▶ **Data to examine**:
----

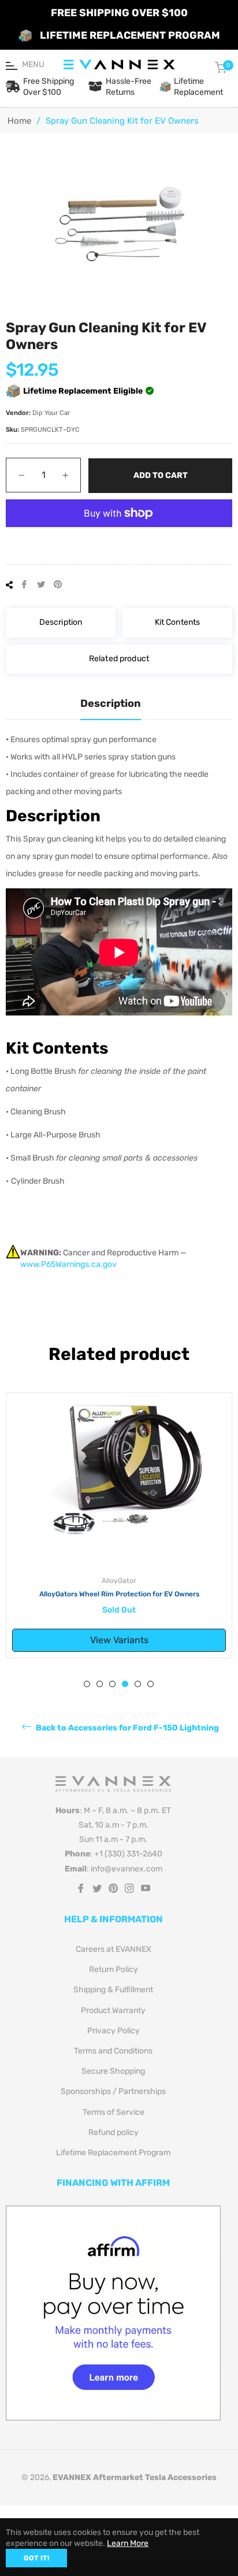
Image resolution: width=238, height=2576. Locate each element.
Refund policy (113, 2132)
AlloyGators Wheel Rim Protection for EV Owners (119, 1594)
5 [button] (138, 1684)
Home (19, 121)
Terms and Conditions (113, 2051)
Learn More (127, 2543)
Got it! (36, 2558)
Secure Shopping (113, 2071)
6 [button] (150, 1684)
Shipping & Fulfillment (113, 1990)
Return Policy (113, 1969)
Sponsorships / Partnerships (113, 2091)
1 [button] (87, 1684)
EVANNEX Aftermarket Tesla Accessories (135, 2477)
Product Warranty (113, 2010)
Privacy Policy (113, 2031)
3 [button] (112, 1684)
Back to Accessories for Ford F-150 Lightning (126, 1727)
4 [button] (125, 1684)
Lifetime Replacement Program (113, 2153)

----

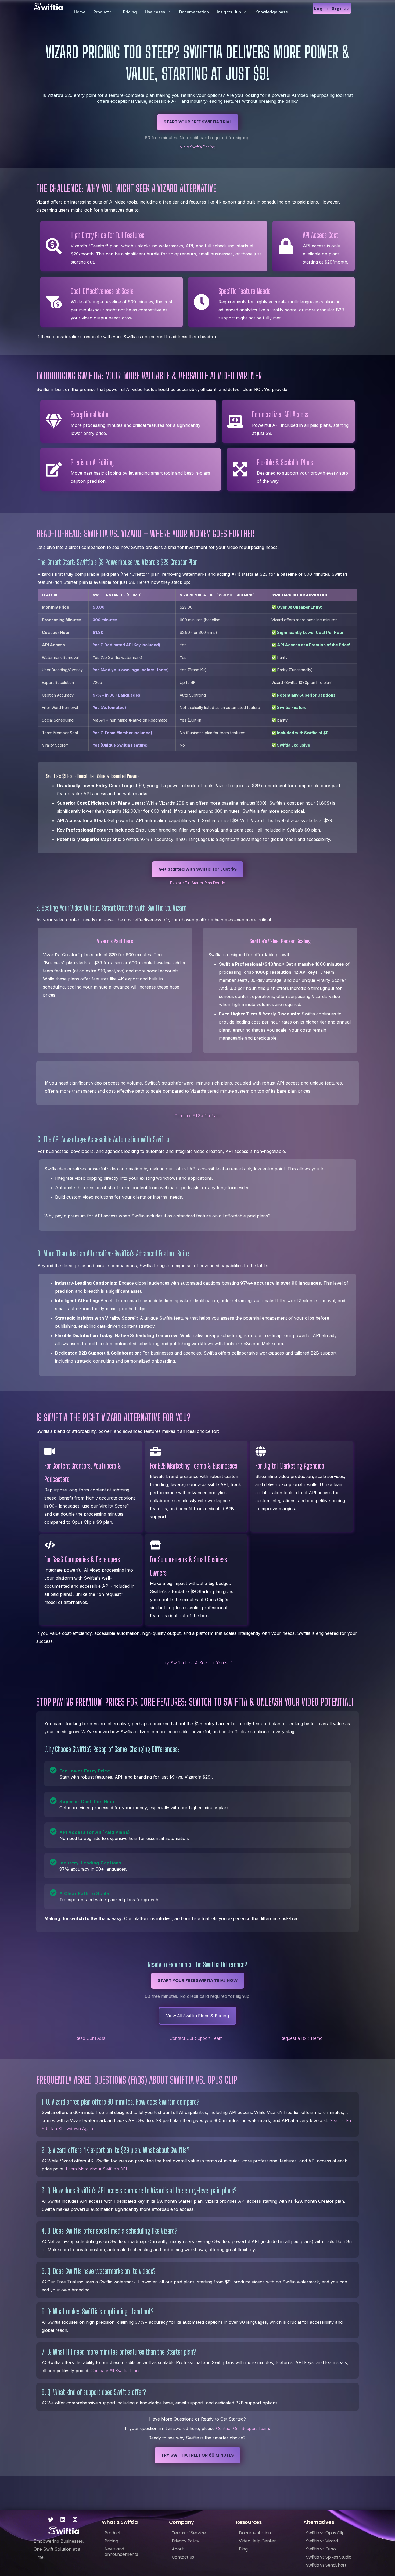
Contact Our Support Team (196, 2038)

----

▶ **Action item**:
Output the lines above between the one holding "Image resolution: width=238, height=2576." and the one holding "Lifetime Replacement Program (113, 2153)", inclusive, with nothing before or after them.

▶ **Result of this exercise**:
Image resolution: width=238, height=2576. Locate each element.
Refund policy (113, 2132)
AlloyGators Wheel Rim Protection for EV Owners (119, 1594)
5 [button] (138, 1684)
Home (19, 121)
Terms and Conditions (113, 2051)
Learn More (127, 2543)
Got it! (36, 2558)
Secure Shopping (113, 2071)
6 [button] (150, 1684)
Shipping & Fulfillment (113, 1990)
Return Policy (113, 1969)
Sponsorships / Partnerships (113, 2091)
1 [button] (87, 1684)
EVANNEX Aftermarket Tesla Accessories (135, 2477)
Product Warranty (113, 2010)
Privacy Policy (113, 2031)
3 [button] (112, 1684)
Back to Accessories for Ford F-150 Lightning (126, 1727)
4 [button] (125, 1684)
Lifetime Replacement Program (113, 2153)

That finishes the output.